The decision will see care providers facing no option but to dismiss significant numbers of staff, further deepening the sector’s staffing crisis, warns social care lawyers Royds Withy King.
James Sage, Employment Partner and Head of Social Care at Royds Withy King comments.
“There is increasing evidence towards the efficacy of the government’s vaccine programme, and it is perhaps understandable why the Government is set to make the vaccine mandatory for care home staff. However, the Government does not seem to have considered the catastrophic implications for staff retention and recruitment in the sector.
“Vaccine take-up by care staff varies across England. Nationally 80.4% of care home staff have had the vaccine, but recent data also indicates that 76 of 149 local authority areas do not have 80% of care home staff vaccinated, 17 local authority areas have less than 70% vaccinated and the lowest rate of uptake is 52.4%.

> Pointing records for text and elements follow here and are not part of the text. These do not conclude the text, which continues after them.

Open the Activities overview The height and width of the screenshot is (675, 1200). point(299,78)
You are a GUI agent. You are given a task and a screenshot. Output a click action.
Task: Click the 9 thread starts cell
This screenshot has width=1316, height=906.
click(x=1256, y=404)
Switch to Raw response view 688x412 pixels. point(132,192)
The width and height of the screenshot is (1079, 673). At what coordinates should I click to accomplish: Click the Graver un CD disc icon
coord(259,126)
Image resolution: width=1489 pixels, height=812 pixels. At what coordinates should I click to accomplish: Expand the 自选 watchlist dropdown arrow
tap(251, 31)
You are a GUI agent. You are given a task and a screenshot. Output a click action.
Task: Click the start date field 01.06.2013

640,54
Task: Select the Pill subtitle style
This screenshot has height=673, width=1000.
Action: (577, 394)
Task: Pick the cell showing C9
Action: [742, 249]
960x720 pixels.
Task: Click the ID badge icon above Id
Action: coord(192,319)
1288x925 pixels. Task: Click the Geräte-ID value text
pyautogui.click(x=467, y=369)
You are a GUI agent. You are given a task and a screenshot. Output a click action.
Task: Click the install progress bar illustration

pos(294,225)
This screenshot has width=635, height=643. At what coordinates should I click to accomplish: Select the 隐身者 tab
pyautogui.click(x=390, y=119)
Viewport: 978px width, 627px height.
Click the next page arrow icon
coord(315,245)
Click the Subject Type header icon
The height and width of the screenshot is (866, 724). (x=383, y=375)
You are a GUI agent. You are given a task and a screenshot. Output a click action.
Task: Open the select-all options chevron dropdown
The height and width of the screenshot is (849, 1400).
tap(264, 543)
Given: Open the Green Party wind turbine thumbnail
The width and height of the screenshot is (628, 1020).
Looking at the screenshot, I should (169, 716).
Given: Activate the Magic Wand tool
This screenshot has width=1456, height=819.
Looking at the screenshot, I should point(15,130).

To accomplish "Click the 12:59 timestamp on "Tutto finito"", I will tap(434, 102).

“The Government believes that those who choose not to take the vaccine can be redeployed, an approach adopted by the NHS, but that is simply not possible in the care sector. This decision will leave care providers with no option but to dismiss, on average, 20% of their workforce, and for some providers it would be significantly more.
“The prospect of losing such a significant proportion of care home staff when the sector is already facing a jobs crisis, with over 100,000 existing vacancies, increased restrictions on overseas recruitment, and growing demand for staff from retail, hospitality and leisure sectors emerging from lockdown, is unthinkable.”